Après deux jours de discussions au Costa Rica, la délégation du président hondurien renversé Manuel Zelaya et celle du gouvernement intérimaire mis sur pied après le coup d’État du 28 juin (avec à sa tête Roberto Michelliti ) se sont quittées, dimanche 19 juillet, sur un constat d’échec. Le chef de l’Etat costaricain, Oscar Arias, qui joue le rôle de médiateur, a réclamé trois jours supplémentaires pour élaborer un nouveau compromis. « Les efforts que nous devrons déployer au cours des soixante-douze prochaines heures nous permettront peut-être d’éviter une effusion de sang », a-t-il déclaré.

Selon Zelaya, l’échec des discussions menées sous l’égide du président costaricien Oscar Arias a révélé le caractère « arrogant, militaire et fasciste » des responsables du coup d’Etat.
« Ceux qui sont responsables du coup d’Etat ont ri au nez du peuple hondurien, de la communauté internationale et d’Oscar Arias. Ils se sont aussi moqués de la secrétaire d’Étatll américaine Hillary Clinton. »

honduras21072009-1Manuel Zelaya réitère en outre son intention de rentrer prochainement au Honduras bien que les autorités intérimaires aient promis de l’arrêter et que son retour fasse craindre des violences politiques.

« Arias nous a demandé un délai de quelques jours supplémentaires (pour parvenir à un compromis) mais nous organisons déjà la résistance interne (…) afin de préparer mon retour au pays », dit-il.

Ce plan prévoit le retour de Manuel Zelaya, destitué le 28 juin, à son poste de président, la formation d’un gouvernement d’unité nationale, l’organisation d’élections présidentielles fin octobre soit un mois plus tôt que prévu, l’amnistie de tous les délits politiques commis avant et après le coup d’Etat du 28 juin.
Toujours selon ce plan, Manuel Zelaya devrait abandonner le contrôle de l’armée à un tribunal électoral un mois avant le scrutin afin de garantir l’impartialité de ce scrutin. Le président en exil devrait en outre renoncer à son projet de référendum sur la réforme de la Constitution – projet à l’origine de la crise.
Manuel Zelaya s’est de son côté déclaré dimanche disposé à « laisser la porte ouverte à la diplomatie et au dialogue ».

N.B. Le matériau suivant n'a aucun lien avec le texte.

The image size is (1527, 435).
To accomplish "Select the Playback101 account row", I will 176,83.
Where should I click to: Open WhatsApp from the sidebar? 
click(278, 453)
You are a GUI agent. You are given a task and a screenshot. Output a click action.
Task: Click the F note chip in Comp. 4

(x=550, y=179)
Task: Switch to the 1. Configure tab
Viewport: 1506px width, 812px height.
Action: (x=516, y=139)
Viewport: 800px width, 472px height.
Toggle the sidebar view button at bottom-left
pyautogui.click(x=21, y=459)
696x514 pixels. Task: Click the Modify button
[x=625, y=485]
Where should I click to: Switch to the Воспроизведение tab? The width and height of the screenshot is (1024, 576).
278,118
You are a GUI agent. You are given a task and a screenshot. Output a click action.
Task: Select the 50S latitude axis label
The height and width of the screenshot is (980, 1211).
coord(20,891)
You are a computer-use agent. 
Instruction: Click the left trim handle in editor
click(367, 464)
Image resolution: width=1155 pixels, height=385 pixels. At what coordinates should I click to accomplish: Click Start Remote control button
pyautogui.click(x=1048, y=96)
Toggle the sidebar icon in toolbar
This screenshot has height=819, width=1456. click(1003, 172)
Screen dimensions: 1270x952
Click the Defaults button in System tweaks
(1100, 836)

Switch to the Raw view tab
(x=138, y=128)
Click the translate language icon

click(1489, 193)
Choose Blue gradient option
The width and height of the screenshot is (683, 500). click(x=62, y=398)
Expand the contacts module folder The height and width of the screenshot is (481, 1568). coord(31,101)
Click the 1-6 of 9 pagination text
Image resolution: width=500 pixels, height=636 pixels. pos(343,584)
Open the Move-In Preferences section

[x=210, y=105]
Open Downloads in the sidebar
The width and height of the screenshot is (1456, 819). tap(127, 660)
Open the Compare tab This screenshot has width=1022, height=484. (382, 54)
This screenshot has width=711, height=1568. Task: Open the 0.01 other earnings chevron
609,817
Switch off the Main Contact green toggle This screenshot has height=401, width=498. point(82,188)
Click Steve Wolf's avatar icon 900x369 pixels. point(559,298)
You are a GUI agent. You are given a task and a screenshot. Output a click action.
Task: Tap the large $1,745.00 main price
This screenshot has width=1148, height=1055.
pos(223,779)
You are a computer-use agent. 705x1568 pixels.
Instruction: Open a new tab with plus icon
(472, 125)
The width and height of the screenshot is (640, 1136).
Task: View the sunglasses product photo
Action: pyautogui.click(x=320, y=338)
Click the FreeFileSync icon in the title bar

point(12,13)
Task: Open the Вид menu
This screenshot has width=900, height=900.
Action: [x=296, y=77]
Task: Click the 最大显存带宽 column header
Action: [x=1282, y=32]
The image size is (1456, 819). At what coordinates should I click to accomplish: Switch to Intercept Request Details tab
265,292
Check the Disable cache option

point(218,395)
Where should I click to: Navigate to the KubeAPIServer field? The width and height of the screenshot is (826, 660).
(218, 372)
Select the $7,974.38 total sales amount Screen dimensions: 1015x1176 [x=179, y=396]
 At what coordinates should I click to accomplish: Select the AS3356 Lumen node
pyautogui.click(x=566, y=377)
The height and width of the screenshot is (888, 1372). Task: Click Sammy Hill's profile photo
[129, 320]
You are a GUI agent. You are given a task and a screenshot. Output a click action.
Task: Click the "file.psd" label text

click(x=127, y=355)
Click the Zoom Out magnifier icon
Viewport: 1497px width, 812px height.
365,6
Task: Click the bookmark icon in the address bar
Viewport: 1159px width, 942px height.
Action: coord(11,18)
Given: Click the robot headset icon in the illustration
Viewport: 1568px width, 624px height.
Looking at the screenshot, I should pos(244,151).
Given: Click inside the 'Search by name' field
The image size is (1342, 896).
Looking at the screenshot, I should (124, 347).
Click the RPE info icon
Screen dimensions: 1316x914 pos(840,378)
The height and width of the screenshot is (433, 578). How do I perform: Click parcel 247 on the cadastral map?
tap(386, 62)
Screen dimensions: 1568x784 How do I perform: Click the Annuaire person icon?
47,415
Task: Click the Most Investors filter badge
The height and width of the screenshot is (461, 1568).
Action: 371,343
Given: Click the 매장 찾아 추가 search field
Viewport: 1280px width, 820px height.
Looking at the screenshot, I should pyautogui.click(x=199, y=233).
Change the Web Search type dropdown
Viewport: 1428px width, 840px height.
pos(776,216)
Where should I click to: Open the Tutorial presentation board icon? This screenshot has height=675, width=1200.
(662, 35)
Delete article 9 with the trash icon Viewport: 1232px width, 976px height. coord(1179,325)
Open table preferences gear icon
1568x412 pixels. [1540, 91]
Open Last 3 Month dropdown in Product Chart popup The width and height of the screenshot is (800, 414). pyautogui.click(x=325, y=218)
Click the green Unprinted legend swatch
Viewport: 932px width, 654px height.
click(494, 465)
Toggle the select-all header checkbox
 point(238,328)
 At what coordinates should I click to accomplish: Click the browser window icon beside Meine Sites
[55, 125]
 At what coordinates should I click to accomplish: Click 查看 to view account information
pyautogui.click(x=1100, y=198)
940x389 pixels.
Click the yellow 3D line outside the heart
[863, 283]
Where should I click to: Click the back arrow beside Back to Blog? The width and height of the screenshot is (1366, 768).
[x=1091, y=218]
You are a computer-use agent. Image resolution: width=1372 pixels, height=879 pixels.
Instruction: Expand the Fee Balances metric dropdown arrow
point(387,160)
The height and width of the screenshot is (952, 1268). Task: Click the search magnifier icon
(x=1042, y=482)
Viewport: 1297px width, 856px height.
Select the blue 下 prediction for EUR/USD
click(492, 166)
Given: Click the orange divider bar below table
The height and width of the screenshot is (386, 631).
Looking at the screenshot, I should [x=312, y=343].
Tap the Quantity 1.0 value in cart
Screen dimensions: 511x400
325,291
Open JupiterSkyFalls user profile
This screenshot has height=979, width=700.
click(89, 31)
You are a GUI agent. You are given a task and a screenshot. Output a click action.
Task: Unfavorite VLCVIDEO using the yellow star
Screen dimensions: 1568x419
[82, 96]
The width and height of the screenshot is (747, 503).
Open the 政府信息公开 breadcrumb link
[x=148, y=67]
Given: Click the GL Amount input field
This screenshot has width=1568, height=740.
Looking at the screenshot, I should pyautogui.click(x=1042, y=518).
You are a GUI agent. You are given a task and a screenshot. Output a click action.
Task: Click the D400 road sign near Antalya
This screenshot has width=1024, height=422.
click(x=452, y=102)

Les deux parties n’ont pas exclu une reprise des discussions, mais le président déchu doute de leur intérêt. « On ne doit jamais fermer la porte aux initiatives de bonne foi », a estimé Manuel Zelaya, actuellement en exil au Nicaragua. « Le médiateur peut bien poursuivre ses efforts. Je ne crois pas qu’ils puissent davantage porter leurs fruits avec les putschistes qu’avec des terroristes ou des ravisseurs », a-t-il ajouté .

Les partisans de Manuel Zelaya doivent se réunir lundi devant le Congrès, et les syndicats ont lancé un appel à la grève générale pour jeudi et vendredi.
Manuel Zelaya a annoncé son intention de revenir au Honduras le week-end des 25 et 26 juin, bien que les autorités intérimaires aient menacé de l’arrêter. Le chef de l’État avait effectué une première tentative de retour infructueuse le 5 juillet. Les autorités intérimaires ont interdit à son avion d’atterrir à l’aéroport de Tegucigalpa, où des centaines de militaires avaient été déployés. Des affrontements avec ses partisans ont alors fait un mort.
L’organisation des États américains a imputé aux représentants de Roberto Micheletti l’échec des discussions du week-end. « Nous regrettons profondément l’attitude de la délégation du gouvernement de facto qui a rejeté la proposition », a déclaré José Miguel Insulza, secrétaire général de l’organisation, craignant lui aussi un embrasement du Honduras.

La secrétaire d’Etat américaine Hillary Clinton a passé hier un coup de téléphone « très ferme » au président de facto du Honduras Roberto Micheletti, a révélé aujourd’hui un porte-parole du département d’Etat, Philip Crowley.

La chef de la diplomatie américaine a prévenu M. Micheletti que Washington suspendrait son aide au Honduras si la médiation entreprise par le président costaricien Oscar Arias échouait, a précisé M. Crowley au cours d’une point de presse. « Hier, depuis New Delhi, la secrétaire d’Etat a eu ue conversation téléphonique avec le dirigeant du régime de facto, M. Micheletti », a indiqué le porte-parole. « Elle l’a encouragé à rester concentré sur ces négociations et l’a aidé à comprendre les conséquences potentielles d’un échec de ne pas tirer profit de ces négociations ». « Cela a été un coup de téléphone très ferme », a-t-il précisé;
Interrogé sur les conséquences potentielles, M. Crowley a cité « un impact significatif en termes d’aide et d’éventuelles conséquences à long terme pour les relations entre le Honduras et les Etats-Unis ».